# My wife's pregnant belly...C&C please.



## Clintopher (Jan 30, 2010)

I'm really happy with this picture but would love to hear any ways I could improve.  Comments welcome. Thanks in advance.

50mm
f 1.8
1/1000
ISO 200
Lighting from window only


----------



## JSD (Jan 30, 2010)

That is a very lovely photo, very intimate. Not that I am any great expert but I cant see any way to improve it other than to have done it in color- but thats just because I love color. Nice shot.


----------



## transformed (Jan 30, 2010)

lovely! The robe in the foreground you might have pulled back just a bit. It takes up about a 1/3 of the focal area and so detracts just a bit.


----------



## JSD (Jan 30, 2010)

Dataset content =>
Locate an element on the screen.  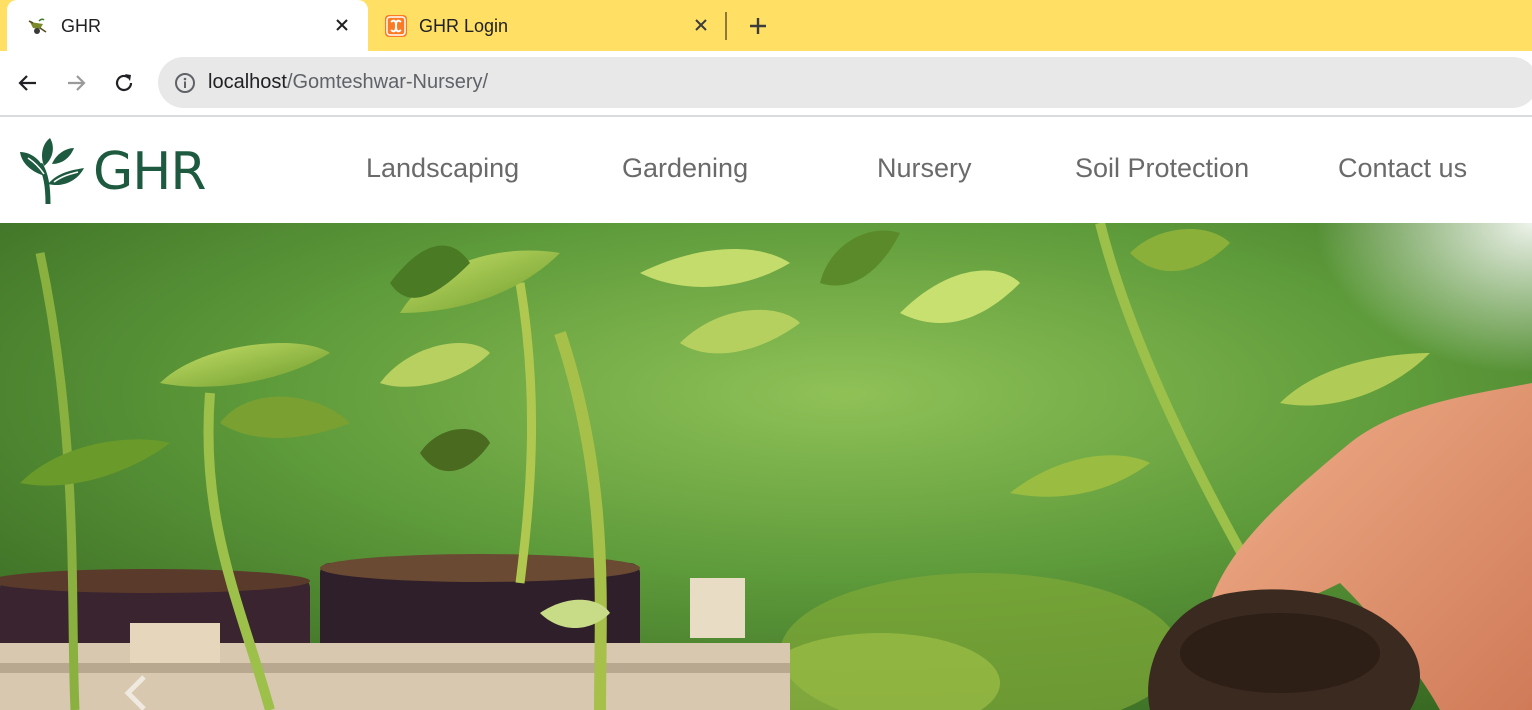
tab-ghr: GHR is located at coordinates (188, 26).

About this task =>
Pick up the forum thread critiquing the pregnancy photo after its last line, writing JSD's second reply and any posts that follow.

Response to this exercise =>
transformed said:


> lovely! The robe in the foreground you might have pulled back just a bit. It takes up about a 1/3 of the focal area and so detracts just a bit.


 
Good point but I also think the robe lends an element of privacy to what is a somewhat personal, revealing moment.


----------



## mom2eight (Jan 30, 2010)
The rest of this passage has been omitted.